In the burgeoning age of artificial intelligence, the decades-long reliance on standardized, centralized business applications has become fundamentally unsustainable. According to Michael Recchia, CEO of Adaptnet, a new firm specializing in AI, next-generation computing, networking, and media forensics, the future of enterprise technology hinges on distributing software development and allowing intelligent systems to write and maintain unique code on a per-location basis.
In a recent interview with Slingr.io CEO Grace Schroeder, Recchia—whose career evolved from software engineering to network architecture and fundamental R&D during his tenure at Bell Labs—explained that centralizing software development is incompatible with the needs of modern scale. While custom code once yielded to packaged products and software as a service (SaaS), this standardization forced organizations into accepting "somebody else's road map [and] somebody else's decision making".
The Human Learning Model and Decentralization
The rise of powerful AI enables technology to move "back almost to the metal," allowing for fully customized solutions explicitly written for individual needs.
The HLM is designed to operate as a network that learns like a human being. When placed within a specific domain, the HLM learns that domain and then proceeds to "write the code for that domain". Crucially, this system eliminates the concept of universal software releases and centralized upgrades. Recchia outlined the dramatic implications for the software model:
"It's not going to be this model anymore. Here's a release; please upgrade for everybody. You will have the same set of features at each location that's gone. It's going to be what's required at that location, and the HLM is going to take care of it"
Under this decentralized approach, different sites might communicate with each other, but "each site has its own code maintained by that particular HLM, and it's not necessarily the same release". This enables software to be perfectly tailored to local requirements, thereby shattering the standardized application model. Recchia emphasized that AI will distribute power across the technology landscape, allowing organizations to move away from reliance on centralized vendors:
"I really feel like, you know, AI is ultimately hopefully going to help distribute software like you're going to get away from these gigantic centralized software companies that really drive everything".
AI as a Necessity for Discovery and Scale
The shift away from generic software is not merely a strategic choice for customization; Recchia insists it is now a requirement for continued technological advancement. The human capacity to manage complexity and generate novel solutions has been stretched thin, particularly since R&D organizations no longer prioritize fundamental research in the same manner as Bell Labs once did.

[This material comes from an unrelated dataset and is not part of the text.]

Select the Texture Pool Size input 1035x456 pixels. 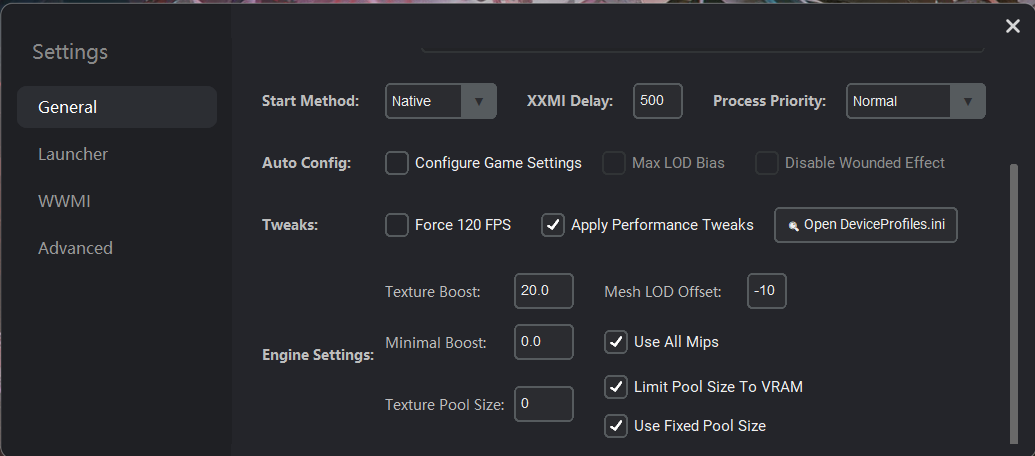click(x=544, y=404)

"We need AI now, it's no longer just AI is a neat technology we're going to go use it, it is we actually need it now to move forward," Recchia asserted. "We need it to scale, we need it to generate new ideas, we need it to help us generate new technology. We can't do it now by ourselves. Those days are over".
Recchia provided a vivid example of this capability: the HLM models achieved a major scientific breakthrough by figuring out how to perform "data analytics beyond the way that a human brain does it". This discovery led to the identification of a new neural structure that neuroscientists and neurologists are now utilizing to understand the evolution of the human brain and to research cures for diseases such as multiple sclerosis. The rigid constraints of packaged software prevent fundamental discoveries of this magnitude.
The Reliability Paradox
While AI offers the promise of bespoke, scalable code, it introduces a major reliability challenge, particularly in high-stakes environments like telecom, which demand five or six nines reliability. Recchia explained that sophisticated AI is often used to reduce or eliminate the need for Tier 1 and Tier 2 support staff in network operations (Net Ops). However, when an issue arises, it escalates directly to Tier 3 personnel:
"Tier three doesn't know anything about the code right because the AI wrote it, so that's the challenge," Recchia observed.
The solution, however, is not a retreat to centralized stability. Instead, the firm is developing models for automated Tier 3 and Tier 4 support using AI in net ops. This ensures that even customized, AI-written code maintains reliability, ensuring outages last only "a couple of seconds".
The complexity of modern technological challenges—from achieving near-zero latency networking necessary for remote surgery to tackling the massive power consumption associated with data center build-outs—demands highly specialized, customized solutions. Bespoke AI must replace centralized software because only autonomous, intelligent systems can deliver the speed, customization, and fundamental discoveries required for humanity to make technological leaps forward.